Task objective
Below are some records. Write out the line that contains "Task: Select the Cameras category icon" and all lines after it, exactly, but not the pictures.

Stored data

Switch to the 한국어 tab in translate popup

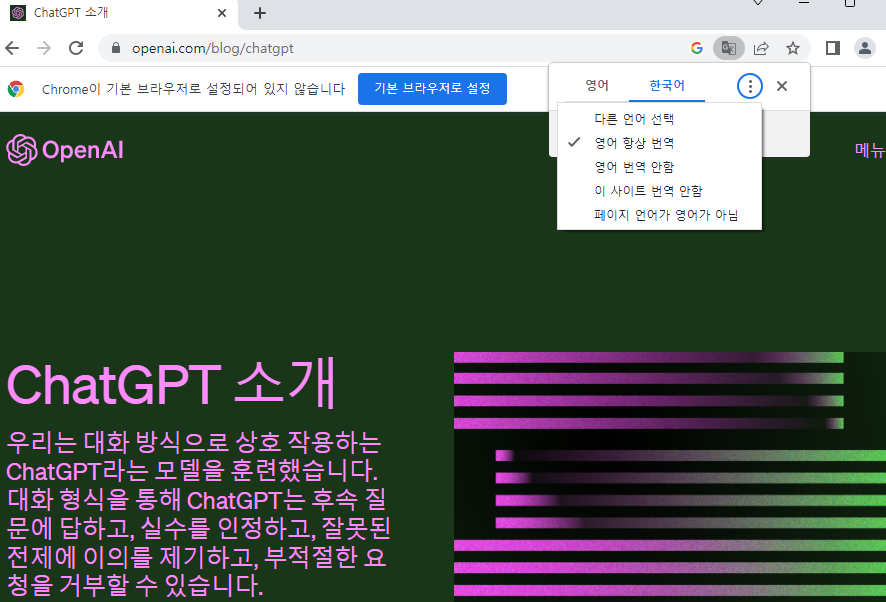coord(666,85)
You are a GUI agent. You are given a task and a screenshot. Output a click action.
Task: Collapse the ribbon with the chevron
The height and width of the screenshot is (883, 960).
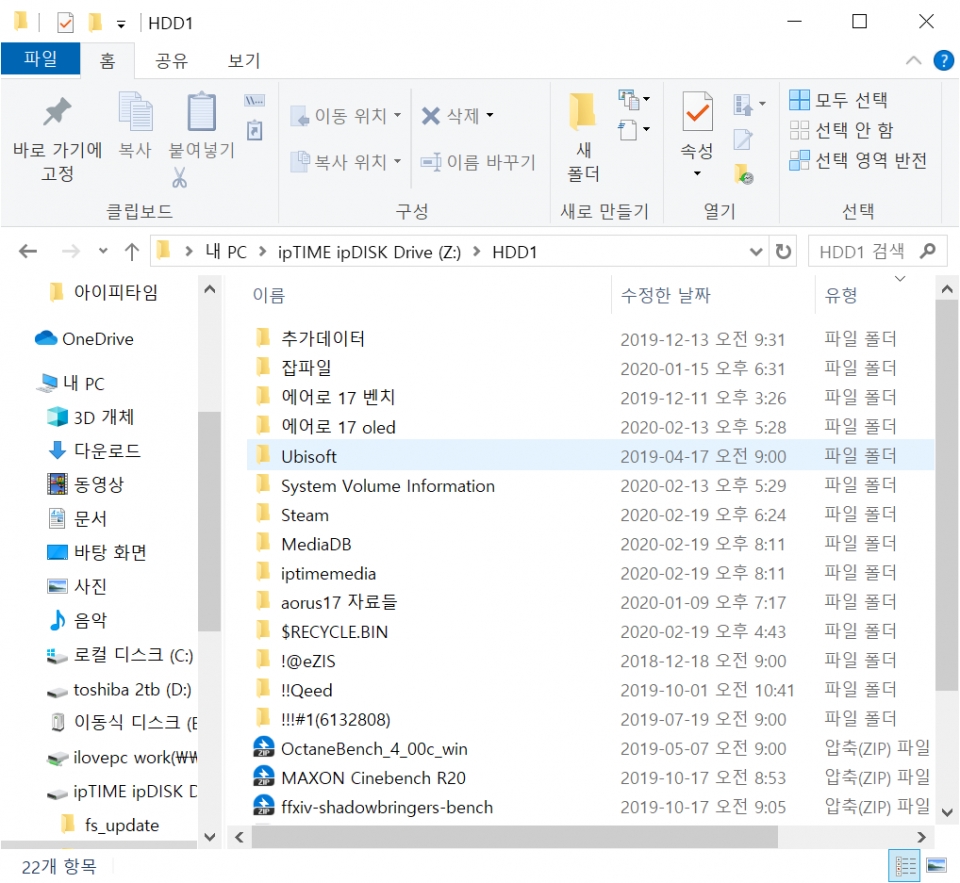click(x=914, y=59)

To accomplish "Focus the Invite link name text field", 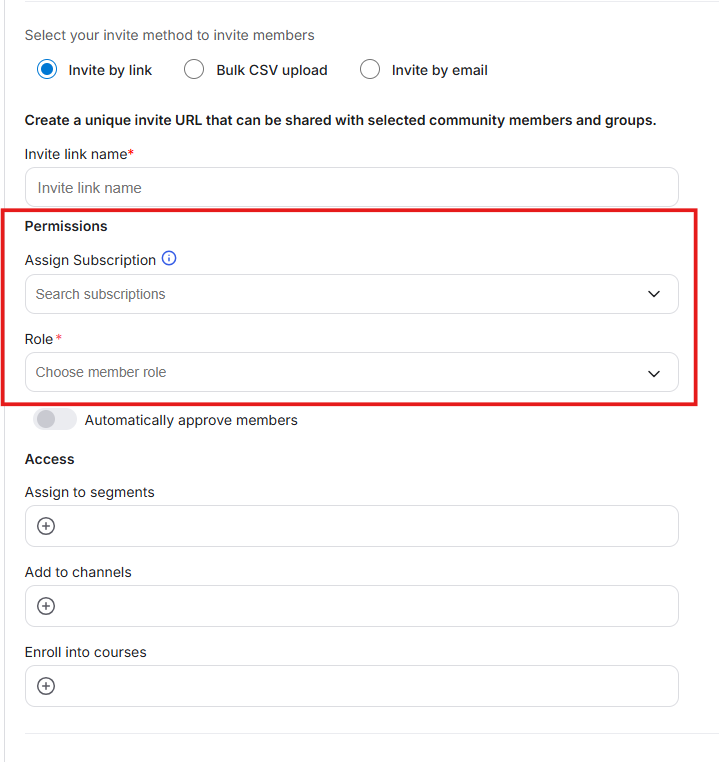I will 351,188.
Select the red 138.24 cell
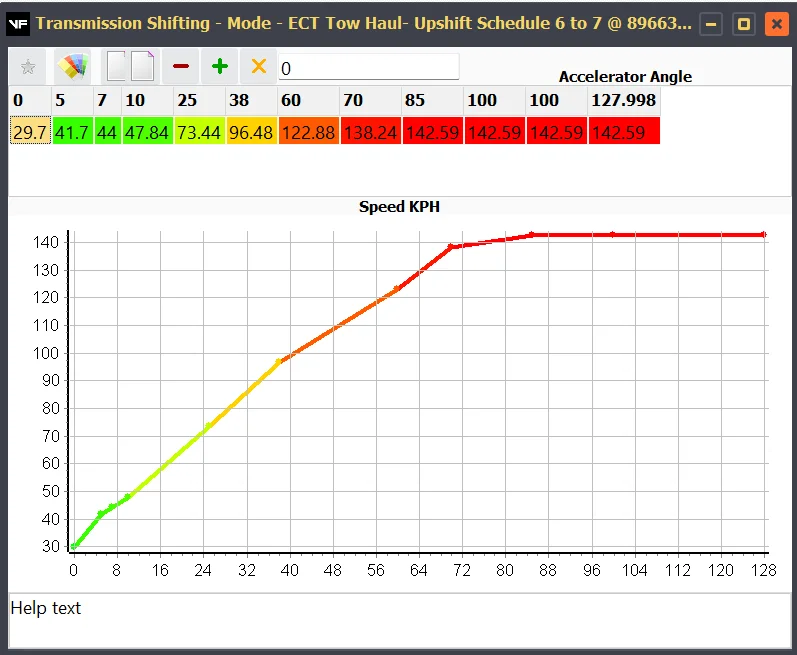This screenshot has width=797, height=655. [x=370, y=132]
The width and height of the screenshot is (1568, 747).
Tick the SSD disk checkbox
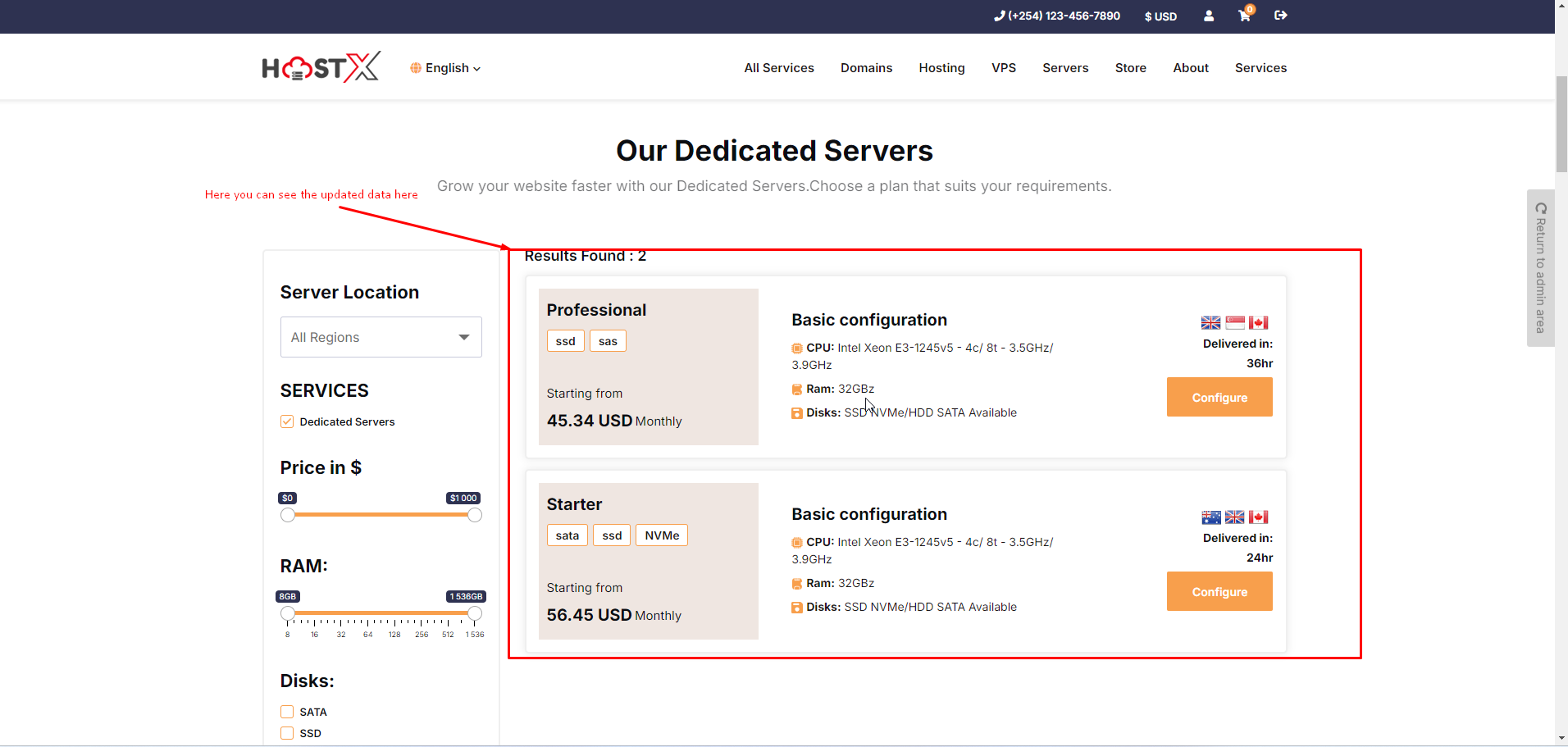click(x=287, y=733)
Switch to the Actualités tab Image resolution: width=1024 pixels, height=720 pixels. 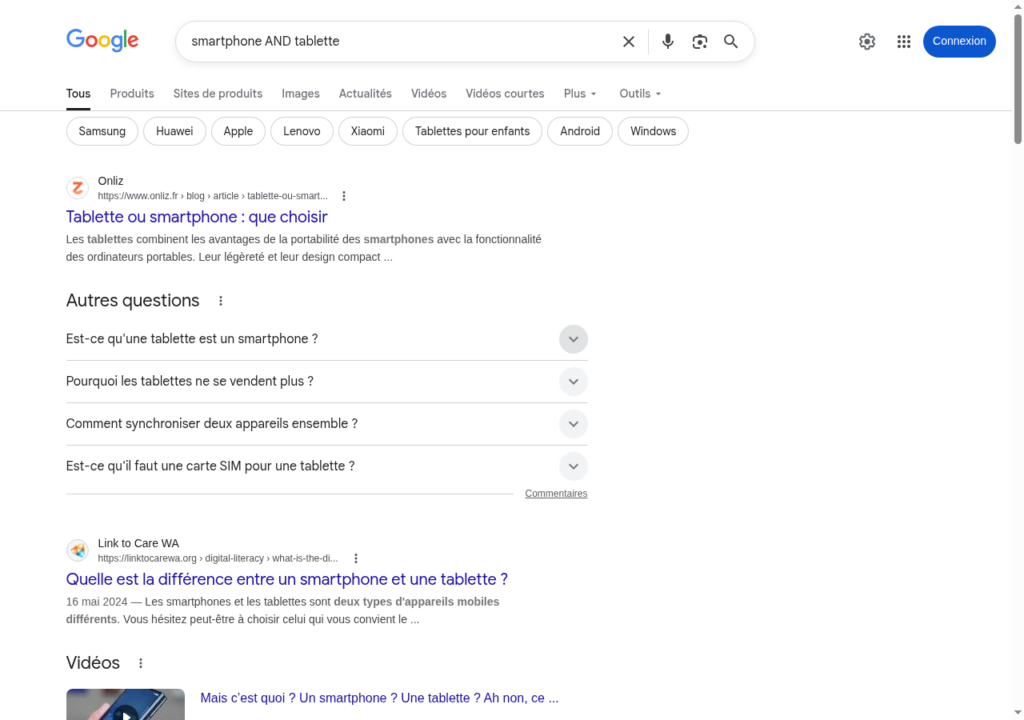(365, 94)
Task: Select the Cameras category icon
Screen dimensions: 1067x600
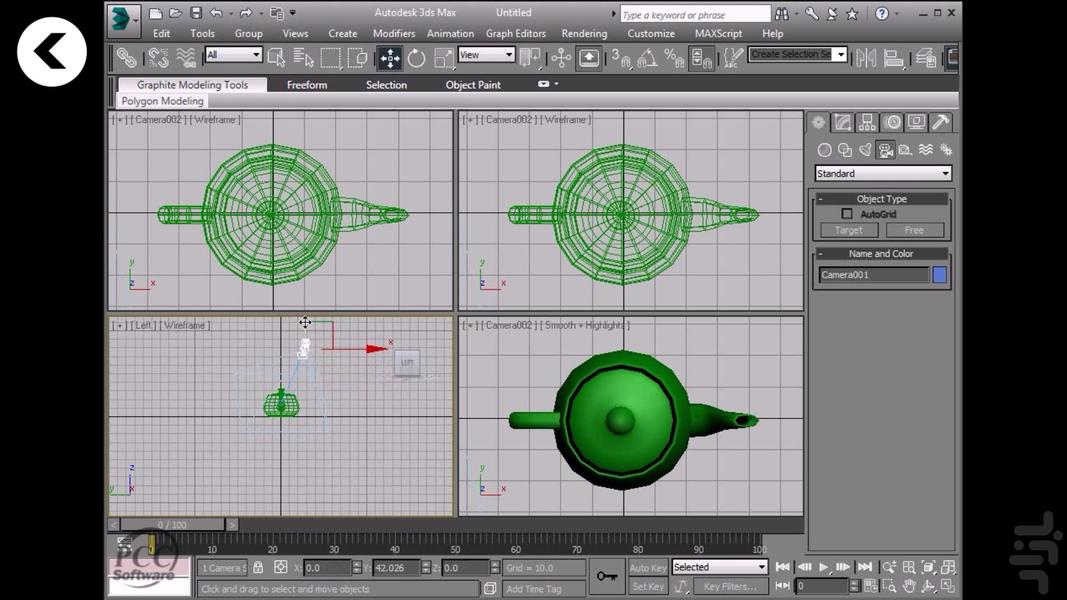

Response area
Task: Select the Cameras category icon
Screen dimensions: 1067x600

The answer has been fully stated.